Anyway the lesson here is that, despite what people think, there is no such thing as just standing with someone on a single specific issue. You always have to take onboard all the other baggage your collaborator brings with them to that issue. Even if you think your message is the same, it is always better to send separate letters and stand on separate platforms. That way, like the mountaineering guys, you can at least be wrong on your own terms.
Very poor choice of bedfellows MS. Mine will be a cancelled subscription next year.
As you are well aware Mark, if you release a press release and then have to issue a clarification then you have totally failed. You only get one shot at it (sorry about that!). Many MCofS members, including me, will be seriously rethinking whether we should rejoin next year.
But… but … that undermines Twatter’s entire business model
Highland Scotland is in desperate need of restoration of considerable tree cover by native woodland to help achieve its full biodiversity and beauty potential. As for joining with the SGA that I’m afraid is beyond the pale. There are lots of folk who say similar things about The Lakes, yet this is a landscape impoverished by sheep,as of course are some parts of the Pennines and much of upland Wales. They both need a serious look at restoring large areas of natural vegetation much of which would be tree cover.
Why would a respected organisation want to be associated with an organisation that is linked to serial crime?

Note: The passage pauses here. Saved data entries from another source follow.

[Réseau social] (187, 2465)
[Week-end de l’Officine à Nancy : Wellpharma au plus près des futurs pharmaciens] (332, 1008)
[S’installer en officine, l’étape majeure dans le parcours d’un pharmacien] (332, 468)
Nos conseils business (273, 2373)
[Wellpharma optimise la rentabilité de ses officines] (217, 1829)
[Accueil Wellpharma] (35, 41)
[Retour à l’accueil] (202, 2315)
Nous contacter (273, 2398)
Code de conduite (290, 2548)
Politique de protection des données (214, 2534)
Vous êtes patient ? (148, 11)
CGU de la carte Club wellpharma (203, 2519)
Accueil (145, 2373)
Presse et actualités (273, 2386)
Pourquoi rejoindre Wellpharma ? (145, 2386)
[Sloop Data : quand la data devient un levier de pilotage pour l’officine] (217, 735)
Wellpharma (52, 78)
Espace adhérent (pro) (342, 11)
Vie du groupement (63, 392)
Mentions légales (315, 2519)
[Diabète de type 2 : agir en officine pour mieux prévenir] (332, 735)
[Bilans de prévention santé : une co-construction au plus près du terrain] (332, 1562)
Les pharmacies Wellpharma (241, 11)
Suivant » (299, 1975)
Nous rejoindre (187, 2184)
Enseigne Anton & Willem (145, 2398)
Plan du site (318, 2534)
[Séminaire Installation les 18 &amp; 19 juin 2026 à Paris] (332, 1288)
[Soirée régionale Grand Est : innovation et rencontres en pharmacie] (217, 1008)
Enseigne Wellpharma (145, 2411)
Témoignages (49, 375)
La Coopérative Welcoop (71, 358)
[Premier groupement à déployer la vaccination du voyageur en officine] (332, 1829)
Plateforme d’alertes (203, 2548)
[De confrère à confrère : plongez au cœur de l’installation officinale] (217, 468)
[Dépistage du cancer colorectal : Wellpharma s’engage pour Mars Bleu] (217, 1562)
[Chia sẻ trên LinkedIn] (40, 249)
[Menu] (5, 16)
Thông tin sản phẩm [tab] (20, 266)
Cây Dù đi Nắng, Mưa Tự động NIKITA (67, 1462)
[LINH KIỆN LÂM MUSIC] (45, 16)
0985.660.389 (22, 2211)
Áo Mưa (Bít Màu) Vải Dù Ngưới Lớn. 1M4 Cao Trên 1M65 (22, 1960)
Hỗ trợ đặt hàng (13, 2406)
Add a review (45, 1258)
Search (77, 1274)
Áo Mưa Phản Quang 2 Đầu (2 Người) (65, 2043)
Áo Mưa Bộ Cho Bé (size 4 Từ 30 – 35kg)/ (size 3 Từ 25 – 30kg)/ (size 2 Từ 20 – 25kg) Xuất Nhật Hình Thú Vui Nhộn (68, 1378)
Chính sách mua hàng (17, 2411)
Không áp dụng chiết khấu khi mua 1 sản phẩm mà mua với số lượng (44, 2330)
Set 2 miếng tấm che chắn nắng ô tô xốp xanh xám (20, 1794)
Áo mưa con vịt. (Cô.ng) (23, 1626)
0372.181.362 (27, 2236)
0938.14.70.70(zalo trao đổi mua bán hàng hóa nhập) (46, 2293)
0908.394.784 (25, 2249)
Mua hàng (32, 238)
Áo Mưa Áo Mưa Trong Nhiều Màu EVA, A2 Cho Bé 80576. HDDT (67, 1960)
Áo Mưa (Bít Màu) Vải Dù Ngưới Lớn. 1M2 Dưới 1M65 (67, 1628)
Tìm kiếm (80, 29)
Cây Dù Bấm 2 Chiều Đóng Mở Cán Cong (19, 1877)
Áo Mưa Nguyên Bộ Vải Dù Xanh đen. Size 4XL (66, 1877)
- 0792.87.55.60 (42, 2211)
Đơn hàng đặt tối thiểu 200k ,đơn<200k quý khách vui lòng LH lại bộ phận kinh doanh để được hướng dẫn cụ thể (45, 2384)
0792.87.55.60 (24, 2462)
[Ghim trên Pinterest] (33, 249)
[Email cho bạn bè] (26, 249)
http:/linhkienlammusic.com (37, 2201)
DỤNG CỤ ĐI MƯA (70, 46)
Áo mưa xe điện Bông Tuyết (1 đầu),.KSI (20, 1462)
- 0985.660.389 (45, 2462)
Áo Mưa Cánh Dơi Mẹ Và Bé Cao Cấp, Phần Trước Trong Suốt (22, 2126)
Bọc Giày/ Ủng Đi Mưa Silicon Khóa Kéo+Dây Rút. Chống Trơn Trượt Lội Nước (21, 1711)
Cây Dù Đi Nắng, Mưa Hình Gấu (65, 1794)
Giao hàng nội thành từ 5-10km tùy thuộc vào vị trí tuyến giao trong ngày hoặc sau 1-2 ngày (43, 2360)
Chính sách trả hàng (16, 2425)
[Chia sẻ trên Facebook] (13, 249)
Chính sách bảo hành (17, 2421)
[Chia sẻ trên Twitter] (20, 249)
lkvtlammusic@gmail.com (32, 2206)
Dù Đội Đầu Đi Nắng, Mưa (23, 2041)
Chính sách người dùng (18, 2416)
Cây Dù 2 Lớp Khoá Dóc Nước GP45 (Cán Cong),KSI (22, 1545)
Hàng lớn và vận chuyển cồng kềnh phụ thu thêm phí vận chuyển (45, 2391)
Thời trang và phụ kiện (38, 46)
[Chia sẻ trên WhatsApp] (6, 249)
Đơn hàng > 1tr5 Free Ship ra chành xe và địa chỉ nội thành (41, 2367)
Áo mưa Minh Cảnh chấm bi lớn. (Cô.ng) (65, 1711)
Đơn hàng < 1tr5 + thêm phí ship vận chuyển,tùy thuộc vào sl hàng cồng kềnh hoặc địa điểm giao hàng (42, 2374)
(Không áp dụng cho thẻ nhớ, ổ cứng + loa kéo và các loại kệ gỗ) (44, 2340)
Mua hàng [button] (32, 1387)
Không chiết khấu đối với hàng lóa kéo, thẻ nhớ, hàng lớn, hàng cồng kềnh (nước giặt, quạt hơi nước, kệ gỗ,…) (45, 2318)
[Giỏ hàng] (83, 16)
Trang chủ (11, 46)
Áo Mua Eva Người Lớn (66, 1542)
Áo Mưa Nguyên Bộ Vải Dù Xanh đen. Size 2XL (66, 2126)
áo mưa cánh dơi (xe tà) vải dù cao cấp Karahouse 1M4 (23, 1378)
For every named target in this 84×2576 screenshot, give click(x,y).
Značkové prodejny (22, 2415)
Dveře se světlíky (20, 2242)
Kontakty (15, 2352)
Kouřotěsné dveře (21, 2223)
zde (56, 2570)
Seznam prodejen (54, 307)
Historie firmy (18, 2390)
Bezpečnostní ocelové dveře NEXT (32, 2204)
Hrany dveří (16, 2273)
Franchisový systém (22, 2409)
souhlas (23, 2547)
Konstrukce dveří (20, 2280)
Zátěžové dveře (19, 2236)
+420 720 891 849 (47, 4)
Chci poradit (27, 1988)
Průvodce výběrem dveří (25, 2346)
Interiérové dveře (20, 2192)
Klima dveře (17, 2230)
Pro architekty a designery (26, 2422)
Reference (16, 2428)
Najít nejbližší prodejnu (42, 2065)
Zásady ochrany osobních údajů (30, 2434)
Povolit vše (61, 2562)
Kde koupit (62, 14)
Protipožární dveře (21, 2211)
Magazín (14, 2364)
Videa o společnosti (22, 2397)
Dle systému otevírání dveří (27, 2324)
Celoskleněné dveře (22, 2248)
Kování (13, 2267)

What perhaps this does illustrate is the yawning gulf between different interests in the uplands – there are completely different attitudes and priorities between the landscape/access lobby and the nature conservation lobby. The landscape lobby has, in my experience, been rather grander and urban-aesthetic/ arty as opposed to the more (sometimes too) scientific conservation lobby. But the gap between them is enormous, and nowhere is it more glaring than in the National Parks where awareness of the failings goes a long way back – at least to Derek Langslow’s mid 90s report showing that SSSIs fared no better in the NPs than in the surrounding, unprotected countryside. Whilst there are failings on both sides, usually the lack of mutual awareness, the loser is the landscape at every level – from the wide open views to individual species like Hen Harrier. My suspicion is that the promoters of this press release on the mountaineering side simply had no idea of the strength of feeling over raptor persecution – one suspects the gamekeepers did ! – and have been shocked by the reaction they’ve suffered.